Anschließend werden die Fähigkeiten und Defizite in Bezug auf die bisher ausgeübte Arbeit in einem Bericht dargestellt. Damit kann eine Aussage über die Zumutbarkeit getroffen werden – das heißt, ob der:die Patient:in die Tätigkeiten uneingeschränkt oder in reduziertem Ausmaß durchführen kann bzw. ob er:sie Hilfsmittel dafür benötigt.

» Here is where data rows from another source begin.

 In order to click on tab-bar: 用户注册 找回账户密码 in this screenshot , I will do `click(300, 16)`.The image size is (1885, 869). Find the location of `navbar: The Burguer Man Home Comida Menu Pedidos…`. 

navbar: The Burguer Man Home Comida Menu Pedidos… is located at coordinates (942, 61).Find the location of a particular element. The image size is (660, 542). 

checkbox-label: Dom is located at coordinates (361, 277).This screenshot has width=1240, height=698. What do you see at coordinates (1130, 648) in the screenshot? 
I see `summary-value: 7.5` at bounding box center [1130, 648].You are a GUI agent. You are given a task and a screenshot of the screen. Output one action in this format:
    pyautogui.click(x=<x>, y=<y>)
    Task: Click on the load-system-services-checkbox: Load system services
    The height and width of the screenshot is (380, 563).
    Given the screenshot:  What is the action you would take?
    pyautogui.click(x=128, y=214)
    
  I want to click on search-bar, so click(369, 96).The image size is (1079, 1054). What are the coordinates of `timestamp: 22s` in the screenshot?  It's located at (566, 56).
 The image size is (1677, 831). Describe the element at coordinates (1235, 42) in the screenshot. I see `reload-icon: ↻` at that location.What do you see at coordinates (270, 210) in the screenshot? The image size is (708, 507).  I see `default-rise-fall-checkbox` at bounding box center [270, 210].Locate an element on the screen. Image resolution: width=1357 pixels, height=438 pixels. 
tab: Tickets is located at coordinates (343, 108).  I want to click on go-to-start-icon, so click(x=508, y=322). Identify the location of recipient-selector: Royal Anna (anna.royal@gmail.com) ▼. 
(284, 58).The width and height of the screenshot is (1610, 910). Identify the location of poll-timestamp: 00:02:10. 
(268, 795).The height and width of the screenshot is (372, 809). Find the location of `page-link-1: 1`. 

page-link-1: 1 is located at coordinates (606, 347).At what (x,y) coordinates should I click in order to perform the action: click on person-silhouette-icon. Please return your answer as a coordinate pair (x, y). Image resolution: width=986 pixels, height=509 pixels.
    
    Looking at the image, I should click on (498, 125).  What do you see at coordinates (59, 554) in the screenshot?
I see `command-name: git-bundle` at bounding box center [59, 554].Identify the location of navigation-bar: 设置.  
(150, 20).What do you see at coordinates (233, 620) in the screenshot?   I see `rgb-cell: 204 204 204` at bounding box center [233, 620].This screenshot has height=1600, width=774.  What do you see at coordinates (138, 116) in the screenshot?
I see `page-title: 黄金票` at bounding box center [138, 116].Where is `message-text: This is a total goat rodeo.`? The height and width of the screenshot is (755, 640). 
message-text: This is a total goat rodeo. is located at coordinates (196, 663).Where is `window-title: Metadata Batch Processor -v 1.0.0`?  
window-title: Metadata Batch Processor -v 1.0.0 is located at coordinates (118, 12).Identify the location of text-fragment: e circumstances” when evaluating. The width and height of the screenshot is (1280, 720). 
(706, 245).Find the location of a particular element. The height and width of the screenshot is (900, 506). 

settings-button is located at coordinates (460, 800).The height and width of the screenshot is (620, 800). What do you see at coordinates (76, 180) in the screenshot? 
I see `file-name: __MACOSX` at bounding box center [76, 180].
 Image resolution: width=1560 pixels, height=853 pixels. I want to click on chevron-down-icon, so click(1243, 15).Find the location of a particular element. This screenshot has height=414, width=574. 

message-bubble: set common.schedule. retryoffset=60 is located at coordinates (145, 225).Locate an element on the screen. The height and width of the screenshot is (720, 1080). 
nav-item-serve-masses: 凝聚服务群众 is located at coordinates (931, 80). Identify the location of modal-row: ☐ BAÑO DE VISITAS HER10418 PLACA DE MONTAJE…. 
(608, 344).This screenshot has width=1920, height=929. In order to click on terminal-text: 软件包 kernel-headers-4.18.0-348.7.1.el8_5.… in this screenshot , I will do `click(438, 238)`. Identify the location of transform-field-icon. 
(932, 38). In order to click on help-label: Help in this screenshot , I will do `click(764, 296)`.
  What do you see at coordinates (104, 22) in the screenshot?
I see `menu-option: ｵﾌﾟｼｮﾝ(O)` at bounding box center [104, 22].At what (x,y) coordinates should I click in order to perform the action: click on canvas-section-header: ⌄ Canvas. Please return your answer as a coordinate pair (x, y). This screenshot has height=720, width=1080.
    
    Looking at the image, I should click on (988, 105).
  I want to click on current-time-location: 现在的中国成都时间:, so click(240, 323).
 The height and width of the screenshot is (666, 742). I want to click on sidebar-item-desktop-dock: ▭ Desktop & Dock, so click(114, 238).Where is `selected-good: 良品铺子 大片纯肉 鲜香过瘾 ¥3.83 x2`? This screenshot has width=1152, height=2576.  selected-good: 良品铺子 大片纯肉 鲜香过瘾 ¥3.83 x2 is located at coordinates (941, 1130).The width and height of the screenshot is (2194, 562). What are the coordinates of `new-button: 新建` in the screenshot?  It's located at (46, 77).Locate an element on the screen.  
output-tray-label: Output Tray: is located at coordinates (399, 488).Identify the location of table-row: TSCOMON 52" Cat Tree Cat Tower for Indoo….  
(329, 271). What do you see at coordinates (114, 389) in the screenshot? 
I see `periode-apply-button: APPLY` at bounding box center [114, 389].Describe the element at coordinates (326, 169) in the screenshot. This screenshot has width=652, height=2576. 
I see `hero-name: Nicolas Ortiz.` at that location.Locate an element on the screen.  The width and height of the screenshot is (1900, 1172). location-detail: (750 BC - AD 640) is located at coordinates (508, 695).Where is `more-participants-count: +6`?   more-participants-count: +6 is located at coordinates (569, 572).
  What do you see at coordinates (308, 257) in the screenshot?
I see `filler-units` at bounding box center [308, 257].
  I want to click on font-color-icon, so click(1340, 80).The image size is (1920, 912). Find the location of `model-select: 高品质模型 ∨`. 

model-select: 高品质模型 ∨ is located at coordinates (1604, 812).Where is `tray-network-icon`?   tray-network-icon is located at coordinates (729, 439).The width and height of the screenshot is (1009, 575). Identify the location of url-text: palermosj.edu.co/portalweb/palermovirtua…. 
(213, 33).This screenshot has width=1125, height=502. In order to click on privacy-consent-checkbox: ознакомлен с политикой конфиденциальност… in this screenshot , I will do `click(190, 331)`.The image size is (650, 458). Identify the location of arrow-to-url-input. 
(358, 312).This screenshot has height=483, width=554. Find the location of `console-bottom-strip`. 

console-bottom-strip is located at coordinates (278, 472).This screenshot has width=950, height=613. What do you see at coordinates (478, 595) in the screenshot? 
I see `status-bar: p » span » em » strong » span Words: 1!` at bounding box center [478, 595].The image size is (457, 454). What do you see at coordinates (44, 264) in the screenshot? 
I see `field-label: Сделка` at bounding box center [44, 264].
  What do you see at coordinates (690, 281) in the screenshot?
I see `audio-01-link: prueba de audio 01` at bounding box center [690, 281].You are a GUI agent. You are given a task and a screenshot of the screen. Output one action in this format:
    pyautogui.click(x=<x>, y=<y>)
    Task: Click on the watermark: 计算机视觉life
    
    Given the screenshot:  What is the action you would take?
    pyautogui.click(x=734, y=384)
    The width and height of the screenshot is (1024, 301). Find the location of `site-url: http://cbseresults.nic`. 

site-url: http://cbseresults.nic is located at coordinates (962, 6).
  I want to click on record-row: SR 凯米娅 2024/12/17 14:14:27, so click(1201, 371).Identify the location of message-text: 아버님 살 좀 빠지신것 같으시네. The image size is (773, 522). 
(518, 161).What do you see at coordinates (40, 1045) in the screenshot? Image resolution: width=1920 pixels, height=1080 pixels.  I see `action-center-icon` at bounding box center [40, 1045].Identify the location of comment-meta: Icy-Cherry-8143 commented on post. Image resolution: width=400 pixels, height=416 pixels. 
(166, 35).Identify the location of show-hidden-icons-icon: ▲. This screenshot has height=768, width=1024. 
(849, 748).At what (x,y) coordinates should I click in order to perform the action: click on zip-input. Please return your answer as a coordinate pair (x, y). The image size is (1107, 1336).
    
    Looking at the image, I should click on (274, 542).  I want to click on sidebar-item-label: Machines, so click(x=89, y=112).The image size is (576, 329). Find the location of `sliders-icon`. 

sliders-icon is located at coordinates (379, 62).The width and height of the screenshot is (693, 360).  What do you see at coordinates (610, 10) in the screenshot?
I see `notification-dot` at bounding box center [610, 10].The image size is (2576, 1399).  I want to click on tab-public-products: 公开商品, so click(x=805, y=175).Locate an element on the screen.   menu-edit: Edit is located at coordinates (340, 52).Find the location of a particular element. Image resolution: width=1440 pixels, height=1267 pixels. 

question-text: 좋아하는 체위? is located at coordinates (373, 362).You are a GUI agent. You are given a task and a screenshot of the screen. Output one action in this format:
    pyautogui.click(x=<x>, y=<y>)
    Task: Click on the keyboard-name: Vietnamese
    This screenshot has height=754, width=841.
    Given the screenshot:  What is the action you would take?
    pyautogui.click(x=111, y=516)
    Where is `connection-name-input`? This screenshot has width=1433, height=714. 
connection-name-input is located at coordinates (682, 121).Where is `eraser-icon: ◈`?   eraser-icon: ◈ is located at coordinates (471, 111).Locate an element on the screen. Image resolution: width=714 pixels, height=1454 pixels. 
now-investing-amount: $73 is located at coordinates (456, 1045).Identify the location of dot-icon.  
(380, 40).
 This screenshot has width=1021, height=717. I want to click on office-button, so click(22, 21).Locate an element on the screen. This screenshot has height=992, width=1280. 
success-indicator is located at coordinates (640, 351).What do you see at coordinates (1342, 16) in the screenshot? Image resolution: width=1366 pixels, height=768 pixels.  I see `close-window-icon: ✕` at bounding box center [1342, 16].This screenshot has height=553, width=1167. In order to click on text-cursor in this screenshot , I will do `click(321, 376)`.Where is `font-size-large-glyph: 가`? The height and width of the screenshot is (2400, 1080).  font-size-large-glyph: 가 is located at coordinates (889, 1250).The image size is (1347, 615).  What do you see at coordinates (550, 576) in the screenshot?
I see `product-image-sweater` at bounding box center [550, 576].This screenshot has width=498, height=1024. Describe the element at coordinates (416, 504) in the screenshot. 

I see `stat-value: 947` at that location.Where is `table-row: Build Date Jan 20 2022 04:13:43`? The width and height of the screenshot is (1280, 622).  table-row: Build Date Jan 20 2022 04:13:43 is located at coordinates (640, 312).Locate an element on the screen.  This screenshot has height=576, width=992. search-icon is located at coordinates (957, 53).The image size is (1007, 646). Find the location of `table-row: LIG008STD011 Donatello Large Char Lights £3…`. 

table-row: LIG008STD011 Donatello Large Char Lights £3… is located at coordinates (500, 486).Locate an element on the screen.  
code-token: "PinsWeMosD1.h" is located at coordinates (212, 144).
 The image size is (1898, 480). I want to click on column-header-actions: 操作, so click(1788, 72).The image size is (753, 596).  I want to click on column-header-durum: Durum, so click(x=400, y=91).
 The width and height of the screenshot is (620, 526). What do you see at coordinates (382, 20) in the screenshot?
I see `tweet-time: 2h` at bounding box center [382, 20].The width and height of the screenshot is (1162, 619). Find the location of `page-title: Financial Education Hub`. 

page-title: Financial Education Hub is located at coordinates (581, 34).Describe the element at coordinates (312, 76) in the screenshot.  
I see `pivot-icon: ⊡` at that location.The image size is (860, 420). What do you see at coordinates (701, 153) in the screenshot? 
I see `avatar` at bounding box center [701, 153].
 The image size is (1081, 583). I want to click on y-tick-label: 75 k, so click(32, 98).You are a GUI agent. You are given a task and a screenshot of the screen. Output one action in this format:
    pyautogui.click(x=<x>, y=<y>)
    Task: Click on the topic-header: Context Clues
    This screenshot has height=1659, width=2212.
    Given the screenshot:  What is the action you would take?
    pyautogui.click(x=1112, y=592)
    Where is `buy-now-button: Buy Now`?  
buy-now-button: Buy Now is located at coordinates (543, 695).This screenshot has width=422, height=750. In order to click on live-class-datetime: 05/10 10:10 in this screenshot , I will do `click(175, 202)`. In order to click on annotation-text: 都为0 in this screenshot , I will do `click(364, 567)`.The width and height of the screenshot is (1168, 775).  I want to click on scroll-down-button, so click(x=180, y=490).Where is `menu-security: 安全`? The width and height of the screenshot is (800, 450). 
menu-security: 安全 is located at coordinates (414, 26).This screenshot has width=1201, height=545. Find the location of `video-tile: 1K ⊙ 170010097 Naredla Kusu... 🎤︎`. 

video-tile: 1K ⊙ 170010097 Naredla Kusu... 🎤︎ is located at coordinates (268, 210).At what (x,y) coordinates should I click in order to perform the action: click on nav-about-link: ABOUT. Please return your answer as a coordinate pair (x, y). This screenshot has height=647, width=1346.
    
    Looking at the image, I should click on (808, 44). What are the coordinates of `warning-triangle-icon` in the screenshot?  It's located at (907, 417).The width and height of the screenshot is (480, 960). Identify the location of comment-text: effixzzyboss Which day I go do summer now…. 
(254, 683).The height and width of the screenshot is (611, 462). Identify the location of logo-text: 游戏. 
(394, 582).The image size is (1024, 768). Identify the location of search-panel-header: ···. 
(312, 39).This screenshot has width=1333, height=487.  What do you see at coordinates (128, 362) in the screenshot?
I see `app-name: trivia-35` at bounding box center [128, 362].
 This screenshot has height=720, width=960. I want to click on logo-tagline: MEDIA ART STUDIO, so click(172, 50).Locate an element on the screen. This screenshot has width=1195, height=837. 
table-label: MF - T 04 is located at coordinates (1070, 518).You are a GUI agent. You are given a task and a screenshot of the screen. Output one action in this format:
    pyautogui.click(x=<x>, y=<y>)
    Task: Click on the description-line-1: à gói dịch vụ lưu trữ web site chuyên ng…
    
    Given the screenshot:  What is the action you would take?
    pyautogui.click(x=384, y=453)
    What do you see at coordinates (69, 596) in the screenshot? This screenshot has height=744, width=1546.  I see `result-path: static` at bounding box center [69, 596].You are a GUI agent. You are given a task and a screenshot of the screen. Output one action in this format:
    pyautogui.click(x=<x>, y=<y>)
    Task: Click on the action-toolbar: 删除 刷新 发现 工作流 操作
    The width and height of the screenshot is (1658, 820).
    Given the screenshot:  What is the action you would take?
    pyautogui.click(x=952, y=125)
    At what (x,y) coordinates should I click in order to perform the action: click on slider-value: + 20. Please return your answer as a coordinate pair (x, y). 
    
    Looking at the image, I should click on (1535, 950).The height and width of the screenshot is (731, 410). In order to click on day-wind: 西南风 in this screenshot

Auch eine Empfehlung zur Umschulung ist möglich. Der Test, so Kropiunig, sei immer eine Momentaufnahme. Ob bzw. wie rasch jemand wieder die volle Leistungsfähigkeit erlangt, hängt auch von den im Betrieb gesetzten Maßnahmen zum Schutz vor Muskel-Skelett-Erkrankungen ab.

Dr. Ursula Kropiunig
Dr. Ursula Kropiunig

Zusammenfassung

Die Manipulation schwerer Lasten erhöht die Wahrscheinlichkeit für Schäden des Bewegungs- und Stützapparats. Bei der AUVA-Informationsveranstaltung „Risikofak-tor Lastenhandhabung – Prävention arbeitsbedingter Muskel-Skelett-Erkrankungen“ am 8. März 2022 in Graz wurden Methoden zur Bewertung der Belastung und vorbeugende Maßnahmen präsentiert. Good-Practice-Betriebe stellten ihre Aktivitäten zur Prävention von MSE vor. Die Veranstaltung fand im Rahmen des AUVA-Präventionsschwerpunktes „Packen wir’s an!“ zu arbeitsbedingten Muskel-Skelett-Erkrankungen statt. (www.auva.at/mse).